The 5 Worst Things About Rand Paul’s Budget Proposal (aka ‘Tax The Poor’)
Amid all the budget talk in Washington last week, Kentucky Sen. Rand Paul’s (R) was easy to lose in the shuffle. Paul’s budget failed miserably when put to a vote, but it did garner support from conservative groups and key Republican politicians, including Senate Minority Leader Mitch McConnell (R-KY).
Republican budgets have a knack for giving massive tax cuts to the wealthy while slashing social services — including entitlement programs — and Paul’s managed to go even farther. The budget, Paul estimates, would balance in five years, and it provides generous tax cuts to the rich while saving more than $9 trillion by gutting entitlements and the social safety net. And while the lopsided vote may make it seem even too radical for Republicans, it contains many proposals GOP presidential candidates were pushing in the 2012 primary elections:
1. Privatizes Social Security and Medicare: Paul’s budget would raise the Social Security eligibility age and gives workers the option of private accounts, an idea that would demolish workers’ savings during economic downturns. An October 2008 retiree, for instance, would have lost $26,000 in a private Social Security account during the Great Recession, according to one study. Paul’s plan would also privatize Medicare, going a step farther than even Paul Ryan’s House Republican budget did and driving up the cost of health care for seniors even more.
2. Institutes a flat tax: Paul would replace the current progressive tax system with a flat tax rate, effectively providing the wealthiest Americans with a massive tax cut while raising taxes on many middle- and lower-class families.
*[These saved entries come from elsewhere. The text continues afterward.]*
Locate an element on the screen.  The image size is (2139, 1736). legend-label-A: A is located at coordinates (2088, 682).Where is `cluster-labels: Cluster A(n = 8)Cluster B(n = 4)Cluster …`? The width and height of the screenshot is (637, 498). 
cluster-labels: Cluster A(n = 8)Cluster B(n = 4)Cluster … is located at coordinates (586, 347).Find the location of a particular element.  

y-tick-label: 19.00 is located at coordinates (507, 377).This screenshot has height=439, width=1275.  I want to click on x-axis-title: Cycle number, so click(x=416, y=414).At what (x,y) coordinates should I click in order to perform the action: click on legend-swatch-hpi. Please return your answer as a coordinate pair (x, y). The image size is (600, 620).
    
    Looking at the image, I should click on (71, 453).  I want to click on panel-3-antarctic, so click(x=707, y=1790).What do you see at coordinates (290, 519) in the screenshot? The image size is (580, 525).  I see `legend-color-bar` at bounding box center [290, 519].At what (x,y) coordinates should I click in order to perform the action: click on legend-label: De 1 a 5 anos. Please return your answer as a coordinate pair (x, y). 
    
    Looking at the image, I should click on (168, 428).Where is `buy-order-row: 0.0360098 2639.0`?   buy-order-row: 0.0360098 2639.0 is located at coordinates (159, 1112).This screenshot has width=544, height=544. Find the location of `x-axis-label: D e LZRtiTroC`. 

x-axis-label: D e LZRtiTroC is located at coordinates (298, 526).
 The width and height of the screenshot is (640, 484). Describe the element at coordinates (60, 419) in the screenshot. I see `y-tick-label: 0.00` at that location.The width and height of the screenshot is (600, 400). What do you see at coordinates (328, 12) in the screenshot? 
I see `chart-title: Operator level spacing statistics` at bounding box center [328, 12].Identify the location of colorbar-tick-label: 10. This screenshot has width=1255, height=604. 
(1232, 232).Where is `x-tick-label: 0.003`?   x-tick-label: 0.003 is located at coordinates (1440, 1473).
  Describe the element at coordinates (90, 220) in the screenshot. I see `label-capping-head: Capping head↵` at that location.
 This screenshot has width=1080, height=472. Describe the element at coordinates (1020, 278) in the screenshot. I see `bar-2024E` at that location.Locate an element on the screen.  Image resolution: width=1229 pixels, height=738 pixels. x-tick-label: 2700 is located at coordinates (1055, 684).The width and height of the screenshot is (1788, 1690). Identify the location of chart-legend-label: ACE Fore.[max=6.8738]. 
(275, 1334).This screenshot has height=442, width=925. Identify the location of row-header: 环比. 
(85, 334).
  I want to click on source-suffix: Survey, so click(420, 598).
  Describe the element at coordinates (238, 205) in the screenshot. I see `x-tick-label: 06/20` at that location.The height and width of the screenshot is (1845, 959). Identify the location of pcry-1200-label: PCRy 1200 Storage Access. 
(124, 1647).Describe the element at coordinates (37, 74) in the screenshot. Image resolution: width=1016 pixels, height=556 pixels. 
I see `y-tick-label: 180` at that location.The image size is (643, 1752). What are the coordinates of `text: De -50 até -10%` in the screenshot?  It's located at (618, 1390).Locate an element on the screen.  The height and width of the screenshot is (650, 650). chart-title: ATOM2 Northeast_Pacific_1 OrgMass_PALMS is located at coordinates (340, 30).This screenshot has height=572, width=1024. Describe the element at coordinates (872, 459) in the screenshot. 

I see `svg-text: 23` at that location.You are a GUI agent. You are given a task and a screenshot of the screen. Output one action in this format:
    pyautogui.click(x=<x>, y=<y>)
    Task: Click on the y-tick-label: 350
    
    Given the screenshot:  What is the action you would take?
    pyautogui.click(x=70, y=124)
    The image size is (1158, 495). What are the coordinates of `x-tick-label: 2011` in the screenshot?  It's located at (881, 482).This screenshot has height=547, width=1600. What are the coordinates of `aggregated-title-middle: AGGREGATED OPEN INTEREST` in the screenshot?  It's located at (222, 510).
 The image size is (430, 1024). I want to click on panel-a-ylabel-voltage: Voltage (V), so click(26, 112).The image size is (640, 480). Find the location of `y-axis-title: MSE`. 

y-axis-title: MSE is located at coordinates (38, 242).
This is a feature of all flat tax plans, and Paul’s would cut the tax rate paid by more than half, slicing it from 35 percent to just 17 percent.
3. Eliminates investment taxes: Paul’s plan finds a way to grant the wealthy an even bigger tax cut by also eliminating all taxes on capital gains, dividends, and other investment income. Republicans like Paul are convinced that cutting capital gains tax rates boosts economic growth; however, evidence does not support that notion. Instead, studies have found that low tax rates on investment income are the biggest driver of growing American income inequality.